Upon learning that earnings are actually lower than believed, students update beliefs about their own-earnings in a heterogeneous manner, with the average impact being small and statistically insignificant. Arts students do not update own-earnings beliefs, nor do they update enrollment intentions. Unlike other students, own-earnings beliefs for a track is not a statistically significant determinant of intended enrollment in the track for the Arts students, even at baseline.
Students in the Commerce stream respond only to information on the three “enrollment tracks”. They revise earnings beliefs downwards for these three tracks and do not update “non-enrollment” beliefs. As shown in the figure, this pattern carries over to enrollment being relatively less attractive, to these students, post-treatment.
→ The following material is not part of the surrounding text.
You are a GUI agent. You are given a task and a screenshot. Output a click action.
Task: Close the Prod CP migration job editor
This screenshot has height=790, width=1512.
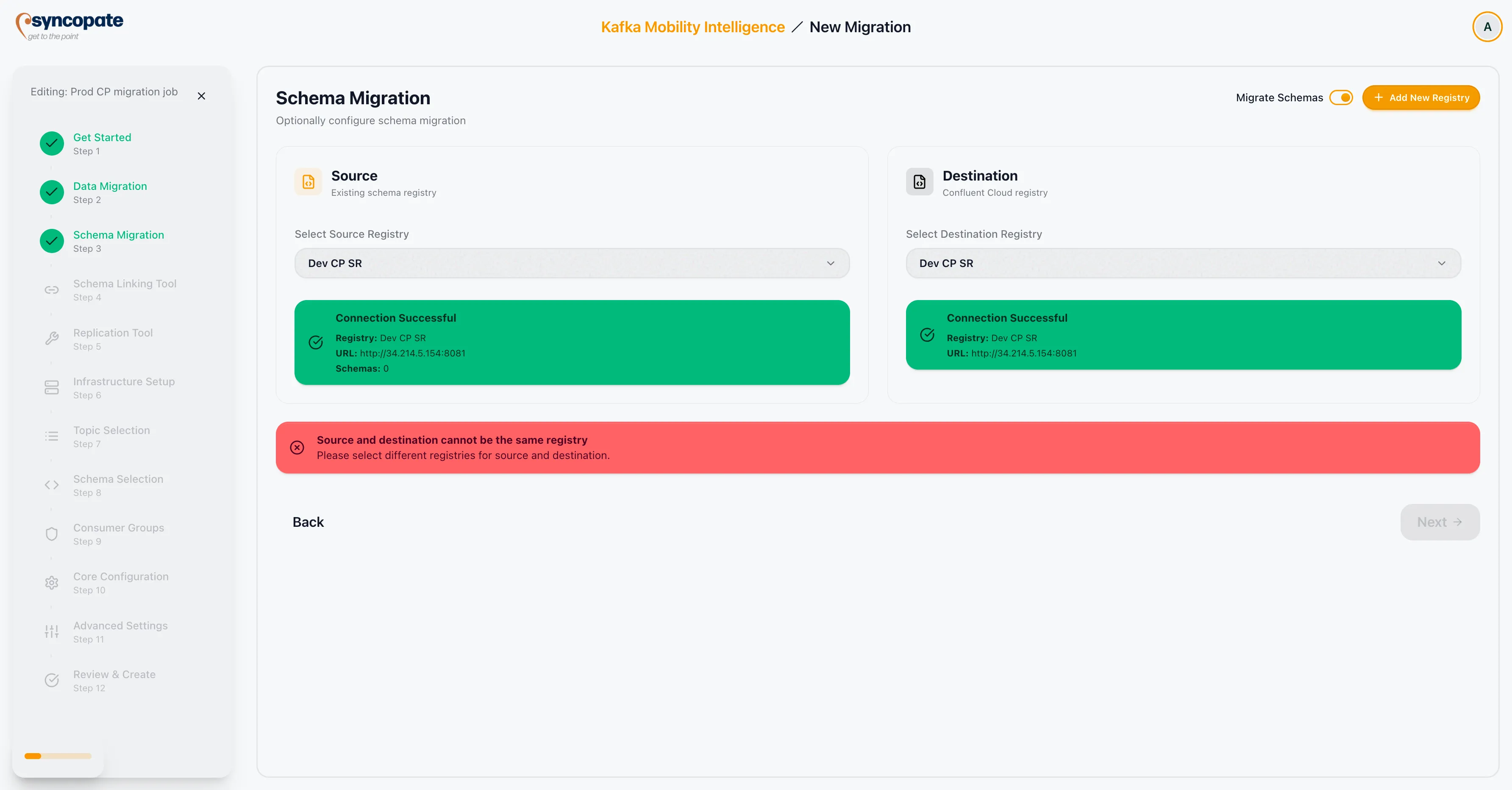201,96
In contrast, Science students only respond to information regarding “non-enrollment”. They revise earnings beliefs downwards for this track only, which, post-treatment, translates into enrollment being relatively more attractive to them.
Within each sub-group, revisions in enrollment intentions are small but statistically significant and in line with the direction of earnings-beliefs. Commerce students are more likely to “not-enroll” and Science students are less likely to “not-enroll”. The average impact of the treatment on borrowing intentions is positive, economically important, and driven entirely by Science students, who are around 15 percentage points more likely to borrow than their control group counterparts.
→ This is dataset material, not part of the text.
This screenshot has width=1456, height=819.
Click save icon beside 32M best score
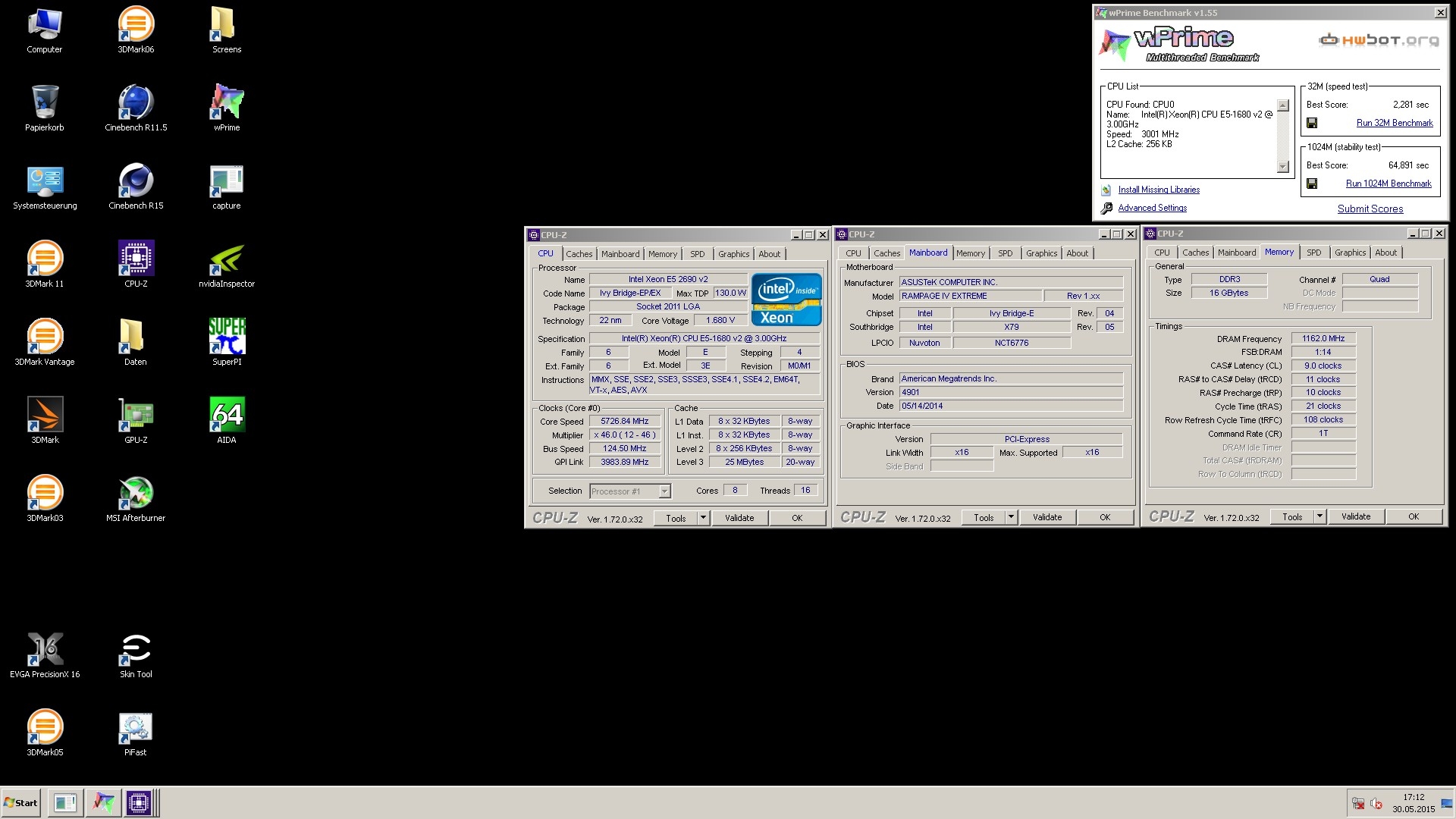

What Explains the Updating Pattern?
Two conditions are necessary for an individual to update beliefs about their own earnings in response to information on population earnings: (1) the information should be new and (2) the individual should consider the population-level information as relevant to herself. At baseline, Arts students make much smaller errors for all four tracks with regards to beliefs about population earnings than the other two groups. Therefore, non-updating on their part is consistent with the observation that, on average, information provided was a lot less “new” to this group.
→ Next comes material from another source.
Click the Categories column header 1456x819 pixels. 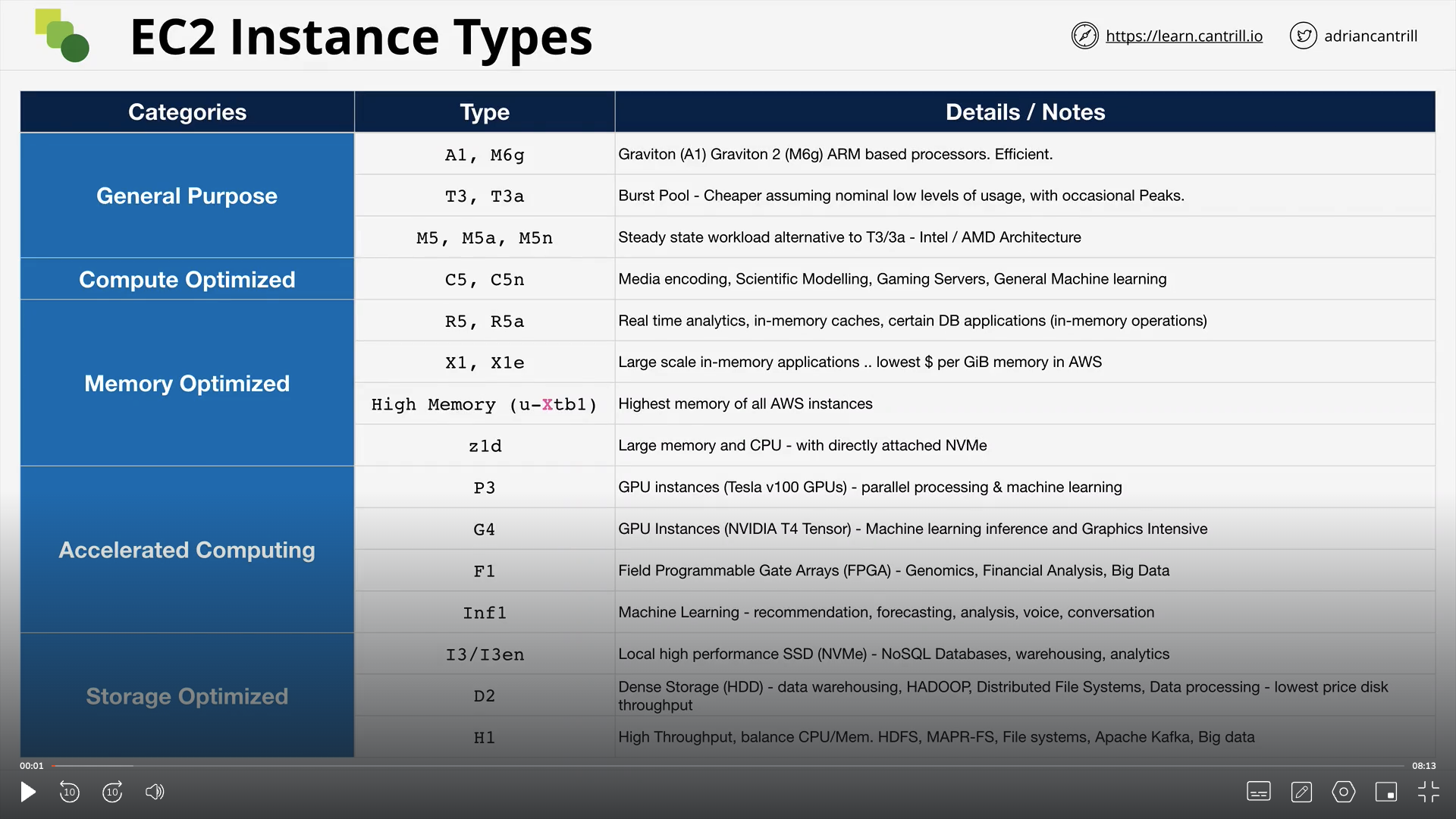tap(187, 112)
However, this does not explain the differential track-specific updating between Commerce and Science students. Both groups make identical baseline errors for all four tracks, highlighting the importance of differential relevance of track-specific information. Suggestive evidence supports that this pattern is Bayesian: individuals with stronger likelihood to pursue a track are less likely to update earnings beliefs for that track, consistent with them having less dispersed priors for this track. Commerce students are at baseline less likely to attend post-secondary education and respond more to information on the three “enrollment tracks”, while the opposite is true for Science students. However, in the absence of data on the variance of individuals’ prior beliefs, I cannot rule out that a portion of track-level non-response may also deviate from the Bayesian benchmark. Some insights from recent literature (Wiswall and Zafar 2015) reveal that non-response is to be taken seriously: a fifth of their sample is comprised of “Non-Updaters”, and a substantial portion of their sample is more “Conservative” than their Bayesian benchmark would predict.
Implications
These findings indicate that the heterogeneous nature of the process by which individuals apply population-level information to their beliefs and intentions is important. Investigating this process is important for designing effective information campaigns. Additionally, to the extent that non-response to a particular piece of information may deviate from what the Bayesian model predicts, careful experimentation with content, delivery, and framing of information of this type is required.